Sometimes I just watch
They think, ‘If I put all these cameras up, I’ll be safe.’ Safe from what? … It’s only making them more afraid."
Full story: Ring and Nest helped normalize American surveillance and turned us into a nation of voyeurs
They analyzed their neighbors. They monitored their kids and house guests. And they judged the performance of housekeepers, babysitters and other domestic workers, often without letting them know they were being recorded. “I know maybe I should” tell them, one woman explained, “but they won’t be as candid.” ...
The cameras’ offering of secretive observation, some customers told The Post, often felt too enticing to ignore. Mari Gianati, whose Nest cameras watch over her waterfront home in Puerto Rico, said she uses the cameras to examine the housekeepers, the pool guy, the fumigator, the people who feed her birds and any strangers who pass by her private road, most of whom she said don’t know the cameras are there.
“I have to admit: Sometimes I just watch,” she said. Once she looked on for hours as her sister argued with workers over a delivery of damaged furniture. “Thank goodness I had WiFi!” she said. ...

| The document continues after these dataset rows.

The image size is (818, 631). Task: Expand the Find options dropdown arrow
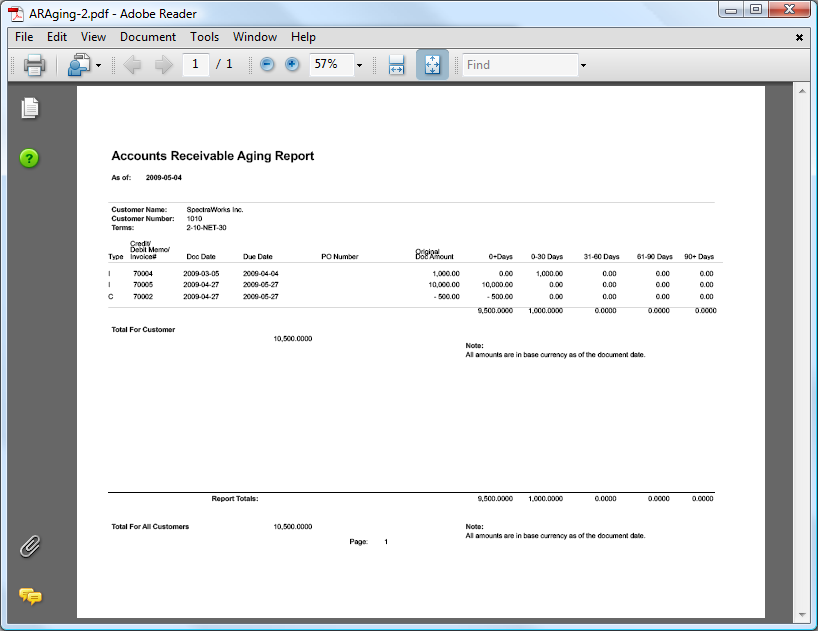click(583, 66)
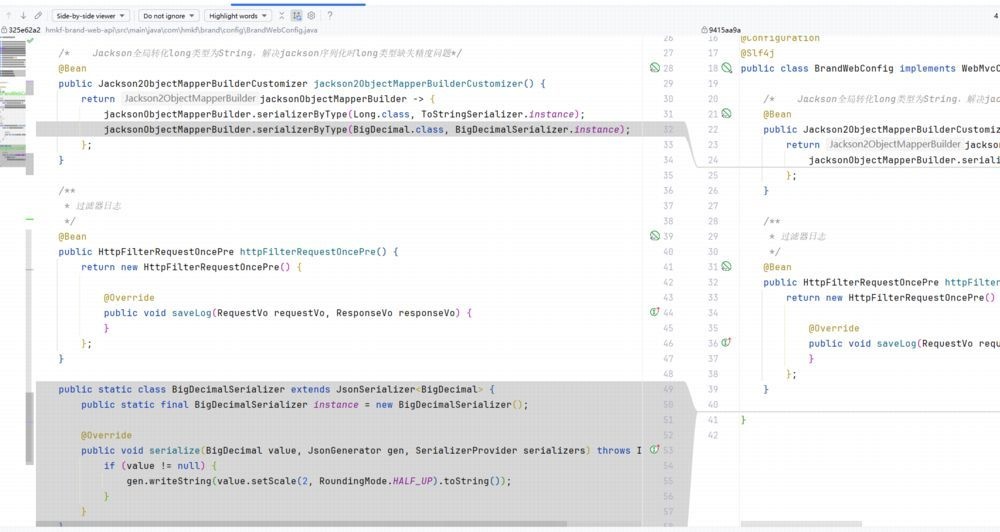The image size is (1000, 532).
Task: Open the Side-by-side viewer dropdown
Action: tap(90, 15)
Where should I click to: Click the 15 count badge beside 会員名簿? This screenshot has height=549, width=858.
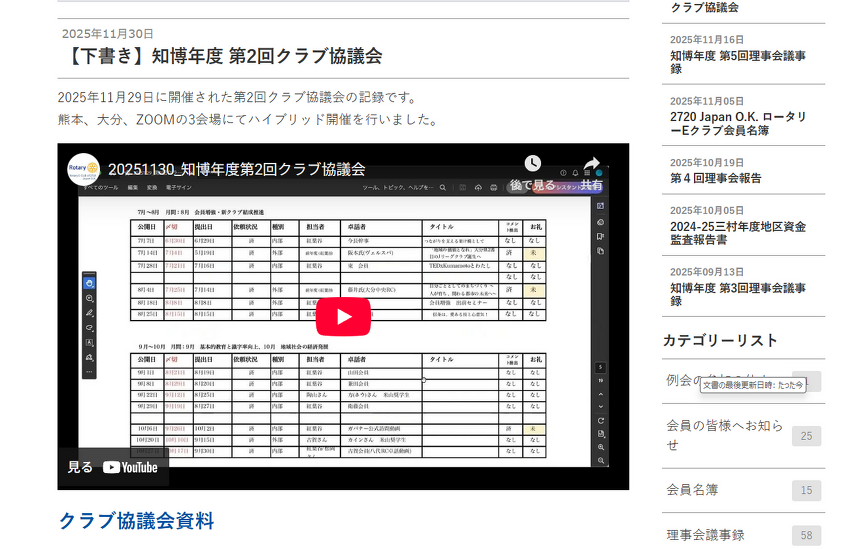click(806, 490)
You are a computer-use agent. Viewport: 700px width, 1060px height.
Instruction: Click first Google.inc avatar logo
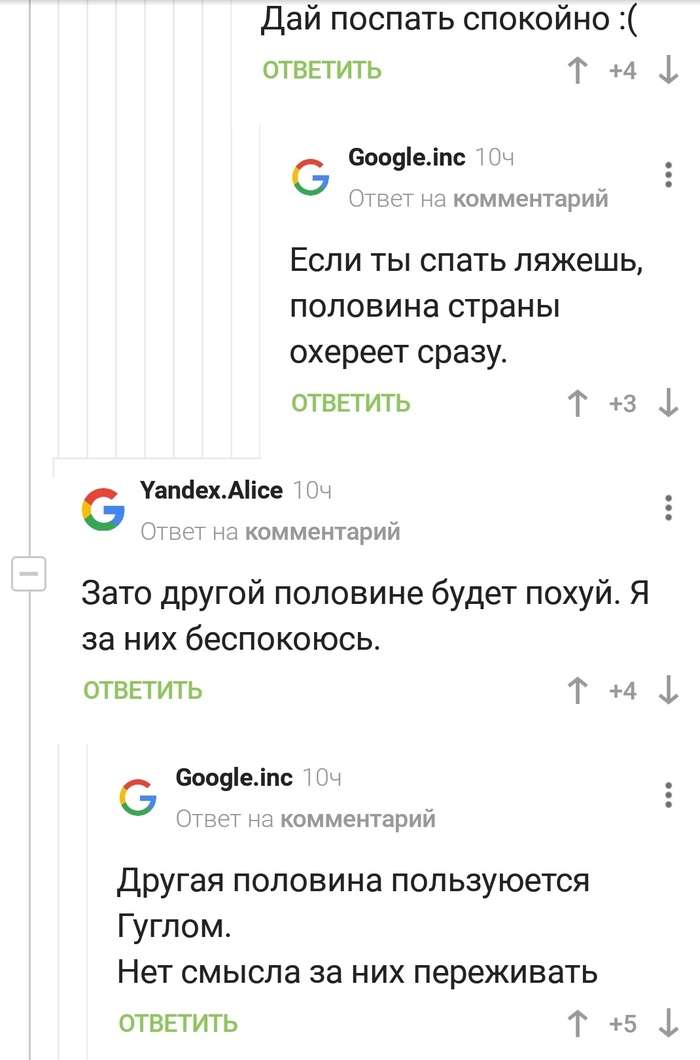310,176
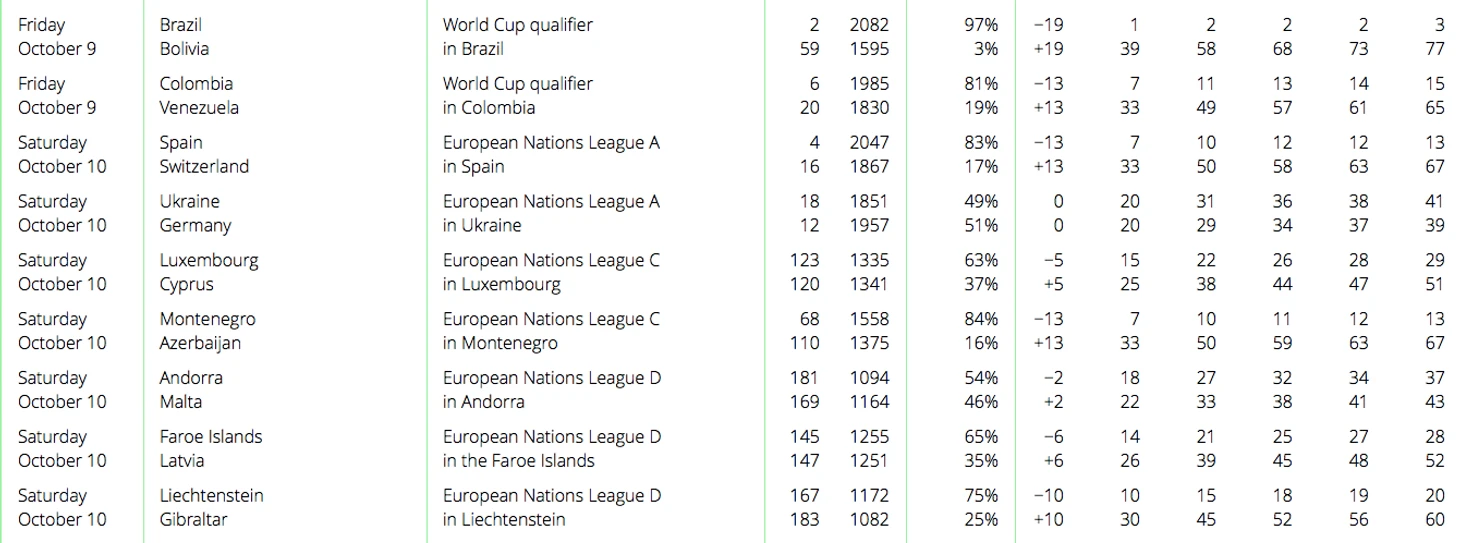Select Malta from the match list
The height and width of the screenshot is (543, 1460).
180,402
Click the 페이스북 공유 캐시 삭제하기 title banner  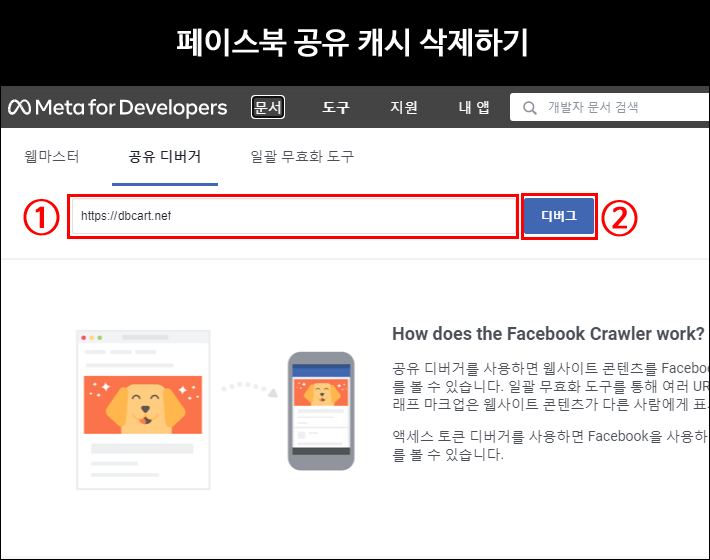(354, 42)
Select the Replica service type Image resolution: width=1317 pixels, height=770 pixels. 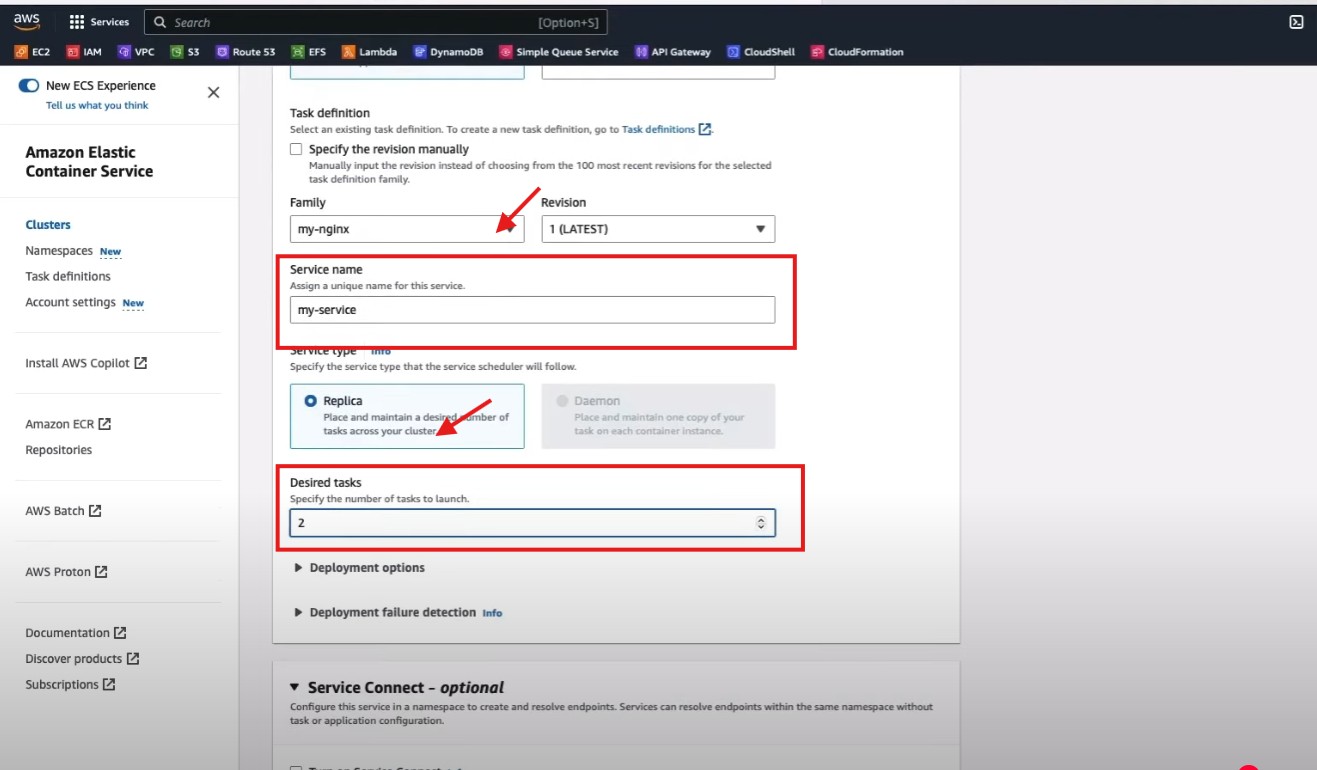[310, 401]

But other camera owners said they would never dream of installing the systems inside. Catherine, a 58-year-old Florida snowbird who uses Blink cameras to watch her home in Minnesota and who requested to use only her first name, said the cameras have become so easy to turn on that many people don’t really think about what’s at stake. Parents who installed cameras in kids’ rooms, she said, might end up depriving them of the privacy they need to grow into independent adults.
“We’re all getting too paranoid. Everybody thinks they’re going to be the next victim. And it’s set into us this mentality that we have to watch everything and everybody,” she said. “They think, ‘If I put all these cameras up, I’ll be safe.’ Safe from what? … It’s only making them more afraid.”